Items listed in a dataset:
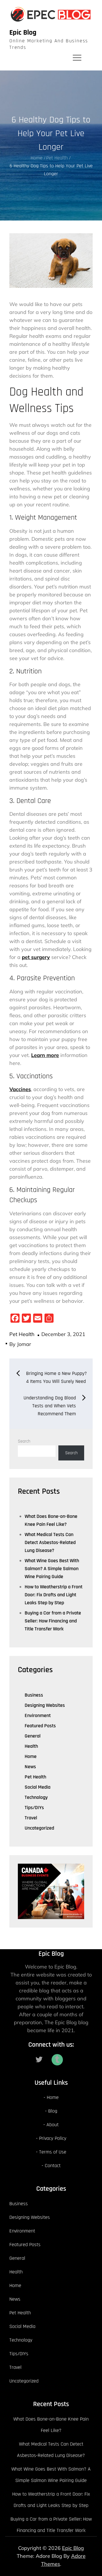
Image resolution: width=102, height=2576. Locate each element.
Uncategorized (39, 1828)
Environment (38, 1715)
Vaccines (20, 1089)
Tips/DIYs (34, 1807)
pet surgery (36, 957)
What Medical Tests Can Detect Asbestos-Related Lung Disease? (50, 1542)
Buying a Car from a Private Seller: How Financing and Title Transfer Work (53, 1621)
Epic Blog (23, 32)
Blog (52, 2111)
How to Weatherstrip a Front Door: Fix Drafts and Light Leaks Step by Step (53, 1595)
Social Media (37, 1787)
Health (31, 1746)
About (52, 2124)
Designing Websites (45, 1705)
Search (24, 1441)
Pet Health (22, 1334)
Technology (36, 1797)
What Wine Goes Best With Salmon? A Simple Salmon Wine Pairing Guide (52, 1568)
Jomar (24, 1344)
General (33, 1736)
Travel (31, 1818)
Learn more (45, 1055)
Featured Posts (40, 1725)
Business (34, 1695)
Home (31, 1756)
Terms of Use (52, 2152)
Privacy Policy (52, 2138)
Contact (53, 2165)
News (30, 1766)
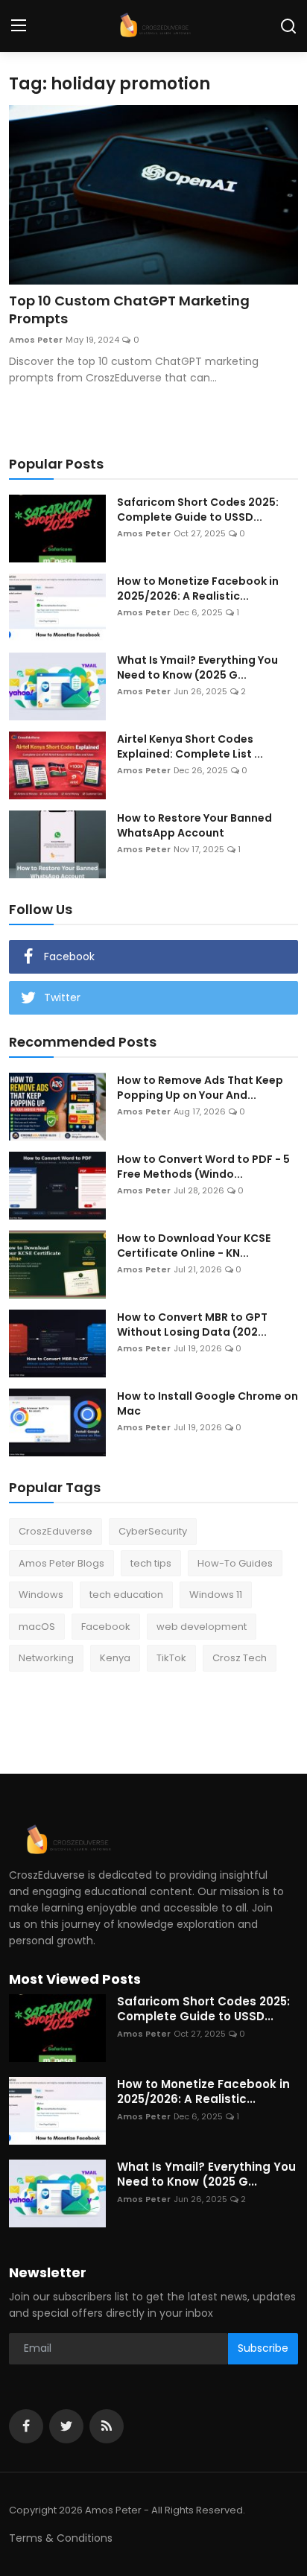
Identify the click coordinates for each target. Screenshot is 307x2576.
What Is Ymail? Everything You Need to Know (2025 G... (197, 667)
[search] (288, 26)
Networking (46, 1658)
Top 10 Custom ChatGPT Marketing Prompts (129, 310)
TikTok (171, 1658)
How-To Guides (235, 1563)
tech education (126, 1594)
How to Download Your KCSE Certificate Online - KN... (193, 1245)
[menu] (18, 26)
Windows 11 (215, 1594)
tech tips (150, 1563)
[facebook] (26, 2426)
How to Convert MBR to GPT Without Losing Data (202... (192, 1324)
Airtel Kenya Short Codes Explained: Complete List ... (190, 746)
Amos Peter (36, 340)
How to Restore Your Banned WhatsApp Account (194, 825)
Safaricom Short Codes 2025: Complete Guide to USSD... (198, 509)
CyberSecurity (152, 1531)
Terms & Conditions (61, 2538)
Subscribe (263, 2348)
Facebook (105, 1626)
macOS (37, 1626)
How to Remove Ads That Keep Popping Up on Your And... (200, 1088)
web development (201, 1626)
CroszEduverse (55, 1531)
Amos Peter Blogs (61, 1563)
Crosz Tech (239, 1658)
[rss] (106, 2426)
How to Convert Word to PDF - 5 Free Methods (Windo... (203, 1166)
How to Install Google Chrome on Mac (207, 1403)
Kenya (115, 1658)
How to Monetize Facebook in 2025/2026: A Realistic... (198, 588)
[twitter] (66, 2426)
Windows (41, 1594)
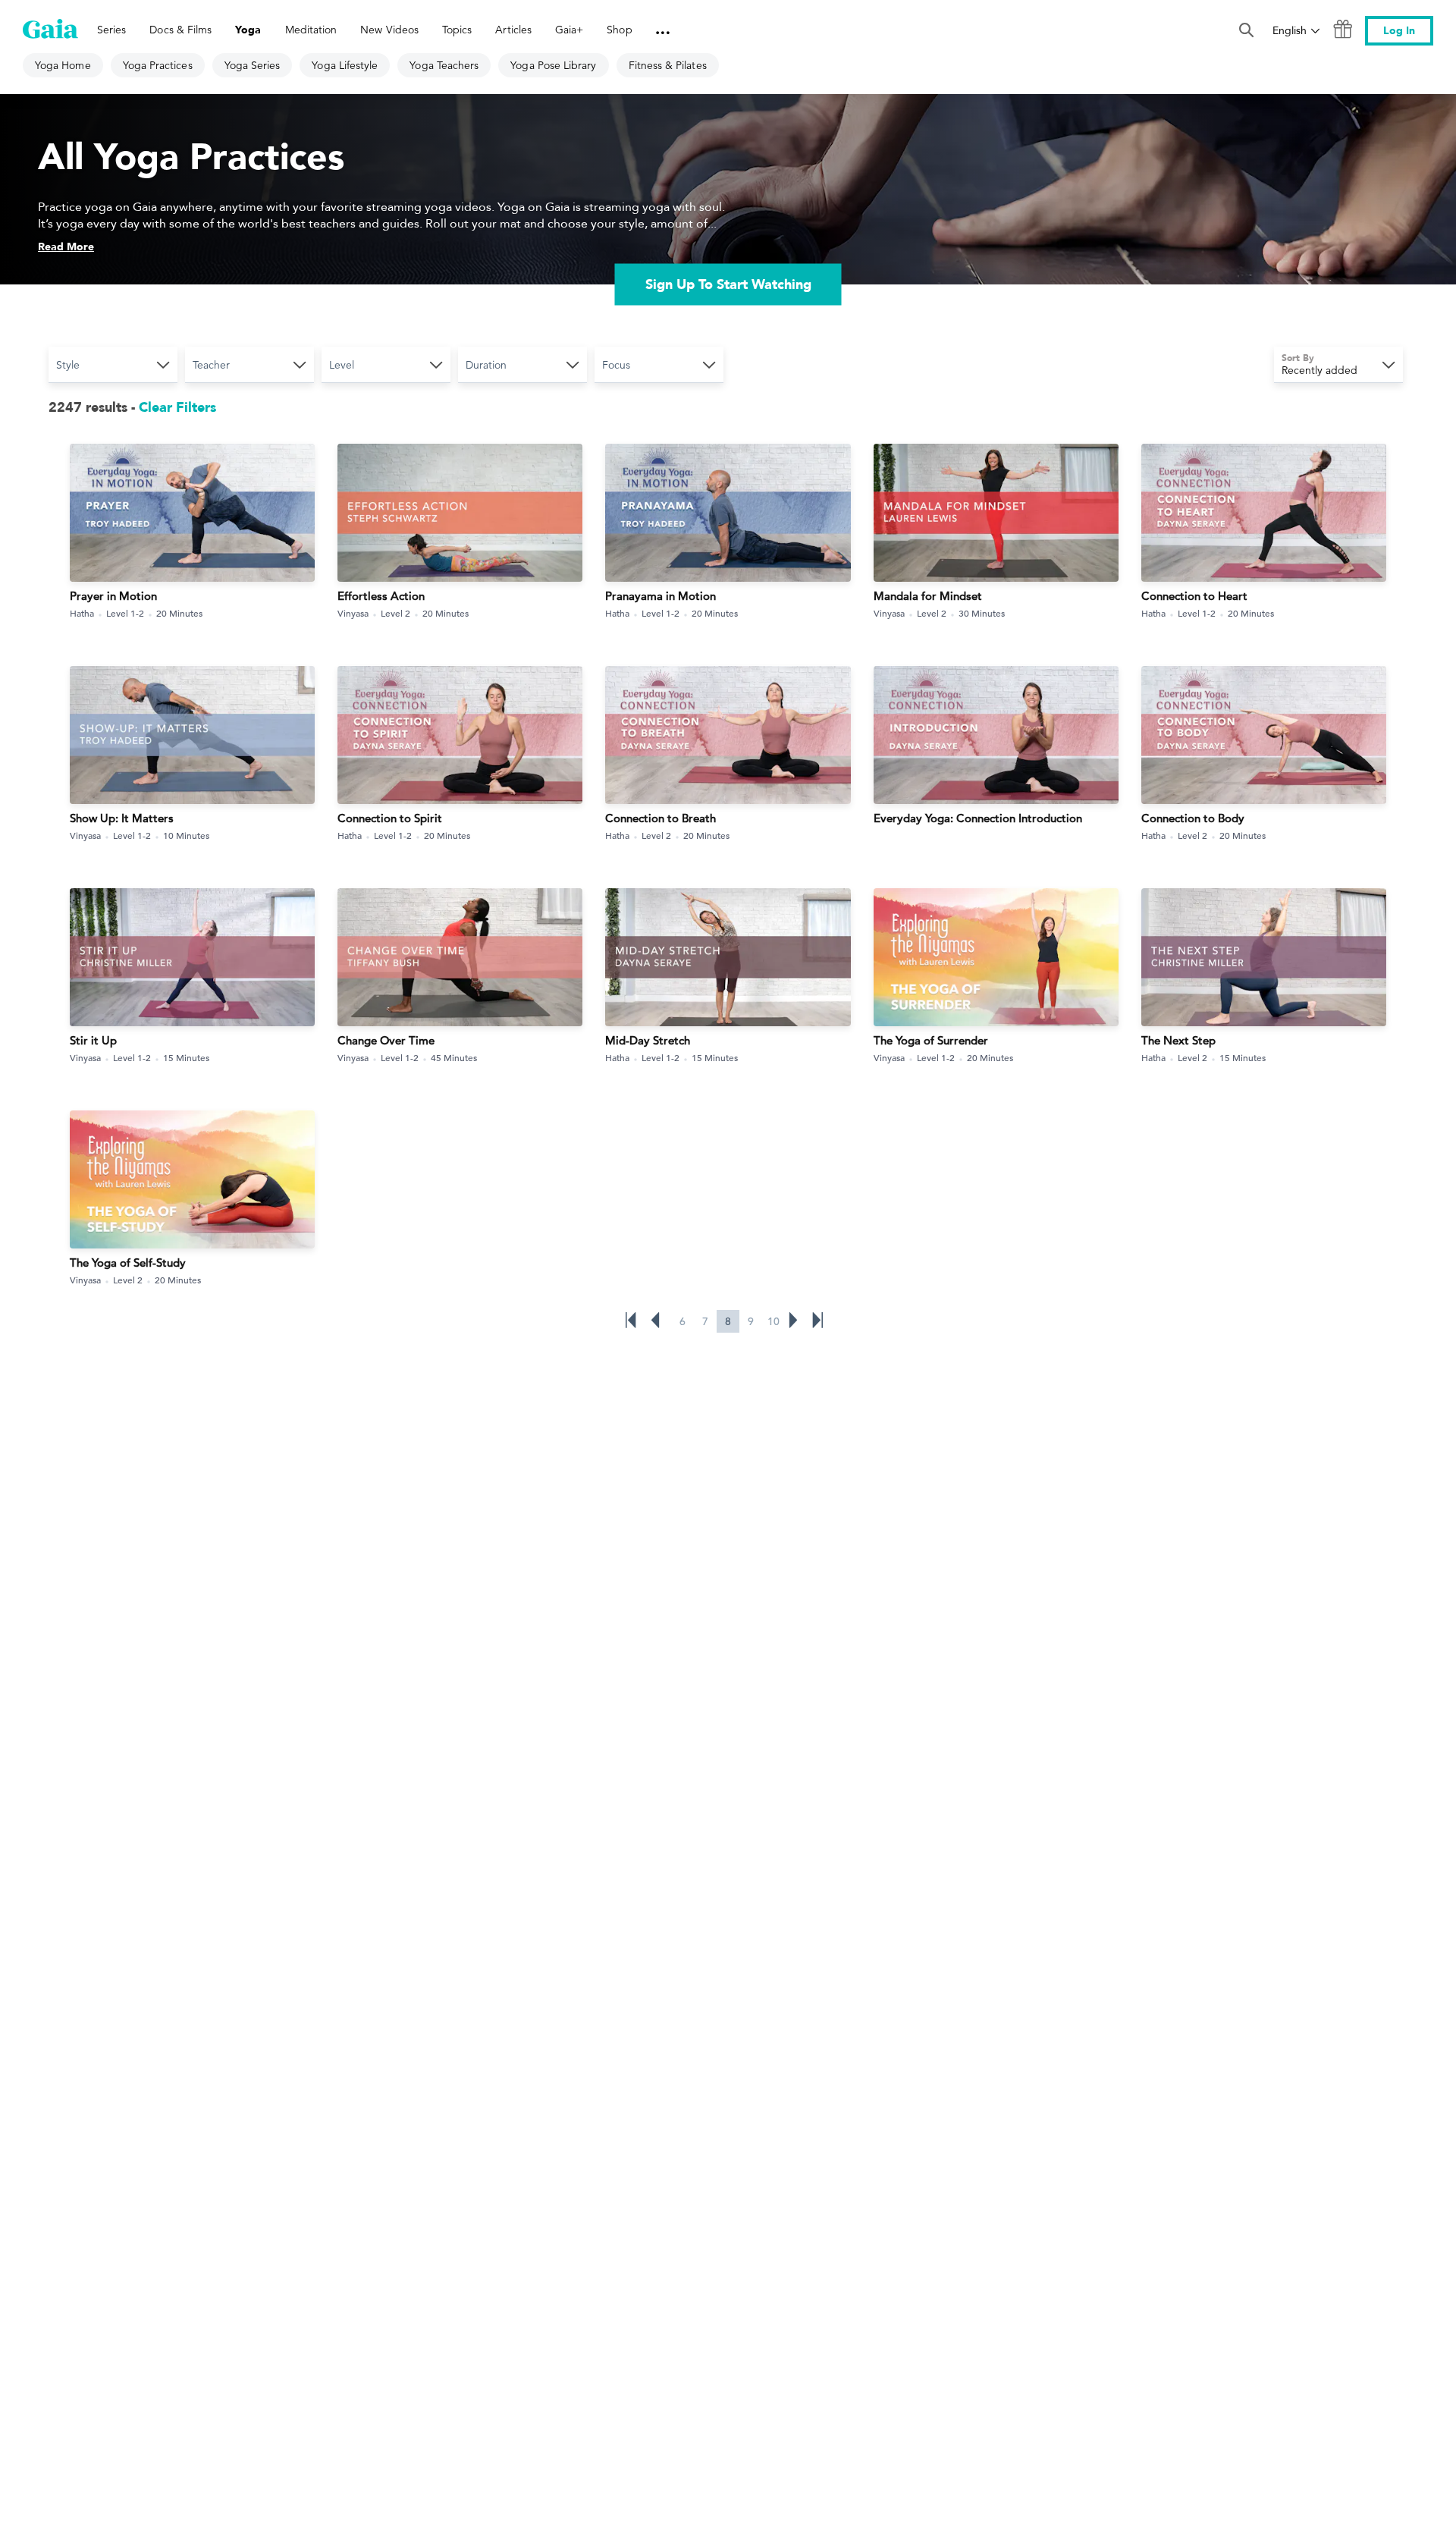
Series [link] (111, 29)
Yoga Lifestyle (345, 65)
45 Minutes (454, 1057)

Task item:
In the answer, repeat exactly the lines from the top of the entries above through the line with "[search] (288, 26)", and leave pictures out of it.

Exercise response:
Image resolution: width=102, height=2576. Locate each element.
Uncategorized (39, 1828)
Environment (38, 1715)
Vaccines (20, 1089)
Tips/DIYs (34, 1807)
pet surgery (36, 957)
What Medical Tests Can Detect Asbestos-Related Lung Disease? (50, 1542)
Buying a Car from a Private Seller: How Financing and Title Transfer Work (53, 1621)
Epic Blog (23, 32)
Blog (52, 2111)
How to Weatherstrip a Front Door: Fix Drafts and Light Leaks Step by Step (53, 1595)
Social Media (37, 1787)
Health (31, 1746)
About (52, 2124)
Designing Websites (45, 1705)
Search (24, 1441)
Pet Health (22, 1334)
Technology (36, 1797)
What Wine Goes Best With Salmon? A Simple Salmon Wine Pairing Guide (52, 1568)
Jomar (24, 1344)
General (33, 1736)
Travel (31, 1818)
Learn more (45, 1055)
Featured Posts (40, 1725)
Business (34, 1695)
Home (31, 1756)
Terms of Use (52, 2152)
Privacy Policy (52, 2138)
Contact (53, 2165)
News (30, 1766)
Identify the click coordinates for each target. Screenshot is 307x2576.
What Is Ymail? Everything You Need to Know (2025 G... (197, 667)
[search] (288, 26)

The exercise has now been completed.